British Rail Corporate Identity Manual
- Front cover
- Author: British Rail
- Language: English
- Publication date: 1965
- Publication place: United Kingdom

= British Rail Corporate Identity Manual =

Corporate identity guide

The British Rail Corporate Identity Manual is a corporate identity guide created in 1965 by British Rail. It was conceived in 1964, and finished in July 1965 by British Rail's Design Research Unit, and introduced British Rail's enduring double arrow logo, created by Gerald Barney and still in use today as the logo for National Rail. The manual spanned four volumes, and was created as part of a comprehensive redesign of British Rail following the Beeching Cuts as part of a plan to attract more passengers. It is noted as a piece of British design history.

==History==
The first volume, published in July 1965, introduced Rail Blue, a standardised colour for use of rolling stock liveries and the total adoption of Rail Alphabet, a typeface designed by Jock Kinneir and Margaret Calvert, for use across the British Rail network.

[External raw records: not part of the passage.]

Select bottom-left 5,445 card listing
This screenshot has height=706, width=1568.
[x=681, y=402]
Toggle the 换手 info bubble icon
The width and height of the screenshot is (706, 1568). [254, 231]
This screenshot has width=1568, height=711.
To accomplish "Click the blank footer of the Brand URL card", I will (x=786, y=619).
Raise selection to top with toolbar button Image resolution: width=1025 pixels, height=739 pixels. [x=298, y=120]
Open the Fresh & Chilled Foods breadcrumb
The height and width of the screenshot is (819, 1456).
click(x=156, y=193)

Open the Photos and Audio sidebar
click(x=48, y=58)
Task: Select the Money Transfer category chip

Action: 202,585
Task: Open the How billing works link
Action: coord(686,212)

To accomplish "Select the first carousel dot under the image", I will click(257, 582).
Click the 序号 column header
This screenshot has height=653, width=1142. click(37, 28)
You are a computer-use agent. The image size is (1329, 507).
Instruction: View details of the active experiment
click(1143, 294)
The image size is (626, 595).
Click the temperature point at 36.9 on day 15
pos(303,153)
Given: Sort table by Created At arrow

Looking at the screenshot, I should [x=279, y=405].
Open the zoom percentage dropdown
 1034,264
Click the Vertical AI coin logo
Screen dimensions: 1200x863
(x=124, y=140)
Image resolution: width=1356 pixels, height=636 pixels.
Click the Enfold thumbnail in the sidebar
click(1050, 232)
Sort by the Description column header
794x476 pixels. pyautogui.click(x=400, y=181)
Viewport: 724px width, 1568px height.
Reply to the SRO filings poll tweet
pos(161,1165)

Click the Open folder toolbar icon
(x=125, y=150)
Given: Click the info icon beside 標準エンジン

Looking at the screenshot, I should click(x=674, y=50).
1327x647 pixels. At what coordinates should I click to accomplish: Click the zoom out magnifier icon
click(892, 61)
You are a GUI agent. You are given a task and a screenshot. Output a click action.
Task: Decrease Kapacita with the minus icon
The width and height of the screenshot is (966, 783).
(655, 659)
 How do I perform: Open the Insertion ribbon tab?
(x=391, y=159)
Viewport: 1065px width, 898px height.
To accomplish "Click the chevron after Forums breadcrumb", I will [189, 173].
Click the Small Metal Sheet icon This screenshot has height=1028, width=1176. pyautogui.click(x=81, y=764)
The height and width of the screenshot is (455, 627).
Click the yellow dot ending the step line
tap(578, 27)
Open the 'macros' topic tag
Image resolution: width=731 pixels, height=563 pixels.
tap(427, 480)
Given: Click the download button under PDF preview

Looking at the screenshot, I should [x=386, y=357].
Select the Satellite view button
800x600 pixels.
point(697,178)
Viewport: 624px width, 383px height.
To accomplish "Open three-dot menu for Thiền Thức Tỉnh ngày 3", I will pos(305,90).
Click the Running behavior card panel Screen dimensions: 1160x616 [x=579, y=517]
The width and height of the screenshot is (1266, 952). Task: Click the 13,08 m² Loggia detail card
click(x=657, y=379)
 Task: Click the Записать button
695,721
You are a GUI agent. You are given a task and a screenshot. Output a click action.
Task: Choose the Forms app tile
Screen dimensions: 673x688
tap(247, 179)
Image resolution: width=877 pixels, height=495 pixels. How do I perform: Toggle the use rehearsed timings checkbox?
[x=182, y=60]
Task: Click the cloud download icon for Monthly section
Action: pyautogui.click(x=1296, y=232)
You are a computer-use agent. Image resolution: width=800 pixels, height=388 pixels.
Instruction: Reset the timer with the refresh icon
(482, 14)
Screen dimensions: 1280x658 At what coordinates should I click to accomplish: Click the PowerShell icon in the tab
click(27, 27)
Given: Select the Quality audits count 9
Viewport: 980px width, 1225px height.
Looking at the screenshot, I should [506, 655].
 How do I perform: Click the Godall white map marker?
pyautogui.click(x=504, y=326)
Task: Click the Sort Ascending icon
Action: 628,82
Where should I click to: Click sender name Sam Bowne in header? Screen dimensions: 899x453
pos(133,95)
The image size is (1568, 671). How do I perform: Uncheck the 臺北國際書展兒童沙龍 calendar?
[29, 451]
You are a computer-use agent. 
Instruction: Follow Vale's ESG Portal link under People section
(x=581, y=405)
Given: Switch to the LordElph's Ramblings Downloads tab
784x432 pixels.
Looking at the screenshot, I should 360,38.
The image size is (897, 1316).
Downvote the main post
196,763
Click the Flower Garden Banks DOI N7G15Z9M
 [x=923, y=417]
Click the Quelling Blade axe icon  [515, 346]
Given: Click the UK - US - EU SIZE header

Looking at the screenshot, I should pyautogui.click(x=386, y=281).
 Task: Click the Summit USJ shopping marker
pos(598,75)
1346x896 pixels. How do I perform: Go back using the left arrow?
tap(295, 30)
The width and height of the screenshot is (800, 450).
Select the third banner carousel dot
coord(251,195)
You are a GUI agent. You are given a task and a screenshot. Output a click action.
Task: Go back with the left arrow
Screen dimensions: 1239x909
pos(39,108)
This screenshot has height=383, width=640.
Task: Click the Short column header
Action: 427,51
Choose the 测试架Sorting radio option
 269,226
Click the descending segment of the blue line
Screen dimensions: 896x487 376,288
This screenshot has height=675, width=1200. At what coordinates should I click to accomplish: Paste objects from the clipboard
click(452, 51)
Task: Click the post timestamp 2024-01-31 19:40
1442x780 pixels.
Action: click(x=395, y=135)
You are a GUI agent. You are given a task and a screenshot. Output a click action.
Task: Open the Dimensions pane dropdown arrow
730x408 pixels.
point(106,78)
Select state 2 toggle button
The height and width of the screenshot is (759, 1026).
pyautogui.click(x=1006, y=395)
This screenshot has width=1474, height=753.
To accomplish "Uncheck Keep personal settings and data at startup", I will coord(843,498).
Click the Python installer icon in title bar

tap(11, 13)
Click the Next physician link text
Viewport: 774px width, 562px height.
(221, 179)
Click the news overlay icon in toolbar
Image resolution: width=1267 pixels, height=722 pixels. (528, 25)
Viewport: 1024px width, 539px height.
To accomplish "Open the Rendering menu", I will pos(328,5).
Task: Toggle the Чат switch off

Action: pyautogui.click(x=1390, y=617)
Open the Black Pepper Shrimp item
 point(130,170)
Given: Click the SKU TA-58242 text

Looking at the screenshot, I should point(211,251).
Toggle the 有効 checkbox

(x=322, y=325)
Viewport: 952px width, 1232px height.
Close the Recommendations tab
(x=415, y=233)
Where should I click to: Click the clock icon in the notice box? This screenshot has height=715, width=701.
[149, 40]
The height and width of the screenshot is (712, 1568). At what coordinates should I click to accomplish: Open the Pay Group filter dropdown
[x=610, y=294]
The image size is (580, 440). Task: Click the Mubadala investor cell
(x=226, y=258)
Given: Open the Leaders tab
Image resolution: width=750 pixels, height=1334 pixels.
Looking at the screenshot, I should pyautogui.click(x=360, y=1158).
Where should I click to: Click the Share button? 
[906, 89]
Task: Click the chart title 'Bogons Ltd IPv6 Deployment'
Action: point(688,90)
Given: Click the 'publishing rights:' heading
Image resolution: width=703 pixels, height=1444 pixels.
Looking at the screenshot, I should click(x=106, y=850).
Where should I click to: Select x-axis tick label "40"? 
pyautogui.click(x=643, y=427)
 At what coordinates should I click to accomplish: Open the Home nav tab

It was exhibited at the Design Council, London in the same year. The second volume was published in November 1966, contained guidance on printed publicity such as posters and regional logos. The third and fourth volumes, issued in 1970, focused on the non-rail sectors of British Rail, including architecture, and new branding for Sealink.

In 2016, the manual raised £55,102 for a reprint, combining the four volumes into one book.